Un groupe d’Allemands se tenait dans le
village, près
de la mairie, dans la campagne David, là où se construit
les immeubles. Ces
Allemands n’étaient pas embêtants comme occupants,
c’étaient des territoriaux
plutôt « tranquilles ». Mais malgré
leur passivité, ils se sont
défendus au moment du débarquement. Un dimanche matin,
alors que je partais à
la messe vers 9h15, aux deux cyprès, j’ai vu descendre les
premiers tirailleurs :
c’était la section Serette, à l’époque aspirant.

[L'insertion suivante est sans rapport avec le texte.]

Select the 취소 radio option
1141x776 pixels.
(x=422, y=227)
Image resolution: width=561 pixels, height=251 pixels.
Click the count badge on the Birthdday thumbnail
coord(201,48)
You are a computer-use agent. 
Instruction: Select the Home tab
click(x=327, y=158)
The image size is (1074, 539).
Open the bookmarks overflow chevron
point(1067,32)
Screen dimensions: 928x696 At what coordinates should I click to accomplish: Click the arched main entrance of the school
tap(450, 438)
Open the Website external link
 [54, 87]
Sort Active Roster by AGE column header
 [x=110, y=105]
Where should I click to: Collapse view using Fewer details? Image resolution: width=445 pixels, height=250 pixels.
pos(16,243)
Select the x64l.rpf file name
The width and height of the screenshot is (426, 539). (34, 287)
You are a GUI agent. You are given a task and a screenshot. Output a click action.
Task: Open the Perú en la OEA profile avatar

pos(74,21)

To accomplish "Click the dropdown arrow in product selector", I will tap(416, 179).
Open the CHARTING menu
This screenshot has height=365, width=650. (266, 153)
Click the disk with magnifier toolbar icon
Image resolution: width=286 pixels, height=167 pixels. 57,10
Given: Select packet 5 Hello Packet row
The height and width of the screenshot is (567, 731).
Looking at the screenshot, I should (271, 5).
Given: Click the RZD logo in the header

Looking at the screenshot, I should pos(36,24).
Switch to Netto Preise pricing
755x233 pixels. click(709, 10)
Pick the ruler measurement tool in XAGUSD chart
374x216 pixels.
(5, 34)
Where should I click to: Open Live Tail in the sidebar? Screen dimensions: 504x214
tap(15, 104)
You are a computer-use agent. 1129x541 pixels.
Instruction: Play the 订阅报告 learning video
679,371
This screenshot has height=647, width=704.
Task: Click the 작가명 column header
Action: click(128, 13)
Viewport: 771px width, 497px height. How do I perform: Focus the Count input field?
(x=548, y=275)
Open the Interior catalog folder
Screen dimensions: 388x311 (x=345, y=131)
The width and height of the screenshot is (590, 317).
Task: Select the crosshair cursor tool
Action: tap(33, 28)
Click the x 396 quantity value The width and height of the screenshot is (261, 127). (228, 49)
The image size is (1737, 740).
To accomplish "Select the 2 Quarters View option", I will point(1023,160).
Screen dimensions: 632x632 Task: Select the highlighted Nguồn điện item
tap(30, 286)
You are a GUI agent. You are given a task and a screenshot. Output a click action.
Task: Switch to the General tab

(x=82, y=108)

Ils allaient vers le village,
conduit par René Poch. Ils ont tourné à gauche,
vers l’église. Il y eut alors
des échanges de coups de feu avec les Allemands. La seule
victime fut la
belle-mère de France, Madame Laure, victime d’un arrêt
cardiaque. Les Allemands
faits prisonniers n’ont subi aucune réaction de la population
revestoise qui,
elle, était plutôt à la joie.
La section Serette a continué dans la
vallée. Dans
l’après-midi, le colonel de Linarès a installé son
poste de commandement dans
notre maison. Il y est resté au moins quatre ou cinq jours, avec
le commandant
Sauvagnac et d’autres. C’est ici qu’est venu nous rejoindre le
général de
Lattre de Tassigny. Nous l’attendions vers 13h pour le repas. Devant
son
retard, mon père prit la décision de se mettre à
table sans lui. Le colonel de
Linarès invoquant le caractère difficile du
général insista pour l’attendre.
Mon père se mit à table, suivi de tout le monde. Vers
17h, le général
arriva : mon père fit remarquer au colonel de
Linarès que si nous avions
attendu, nous serions encore à jeun. Nous avons veillé
sur la terrasse, puis le
général est parti pendant la nuit.
Le 23 août, je me suis engagé et
je suis allé vers
Marseille où il y avait des combats très rudes, auxquels
je n’ai pas participé.
J’étais engagé dans le bataillon des Tirailleurs. Je suis
resté avec eux
jusqu’à Stuttgart, donc après l’armistice. J’avais
trouvé une solution assez
agréable : j’étais au groupe Franc. C’était
bien parce qu’on était
tranquille, on était à peu près sûr d’avoir
un toit tous les soirs, sauf quand
on était en mouvement. C’étaient des gens qui avaient une
mauvaise réputation
mais surfaite. Ils étaient toujours dans le P.C. du colonel. On
partait en
patrouille la nuit, on faisait des coups de main, on n’était
jamais à la même
place. C’était relativement confortable puisqu’on dormait
très souvent dans un
lit, cela transcendait la vie. C’était une guerre plus intense
sur une courte
durée. Notre réputation venait de nombreux soldats qui
étaient des maquereaux,
des voyous. On nous a appelés « les trente
salopards ». Mais enfin,
cela était du folklore.
En décembre 1944, je suis revenu au
Revest car j’ai
été blessé par un coup de pas de chance. Je me
suis retrouvé sur la trajectoire
d’une ligne d’obus. On partait pour un coup de main relativement
sérieux et on
avait trois petits chars avec nous, pour aller libérer une ville
des Vosges.
Malheureusement le bruit des chars a attiré sur nous une
dégelée d’obus. Tout
mon groupe a été anéanti (tués ou
blessés), c’était tout le 1er
groupe du groupe Franc.
Etant étudiant, j’ai pu être
démobilisé très
rapidement grâce à un décret qui permettait aux
étudiants de retourner à leurs
études.
Sources :
Bulletin des Amis du Vieux Revest, n°20 d’août 1994.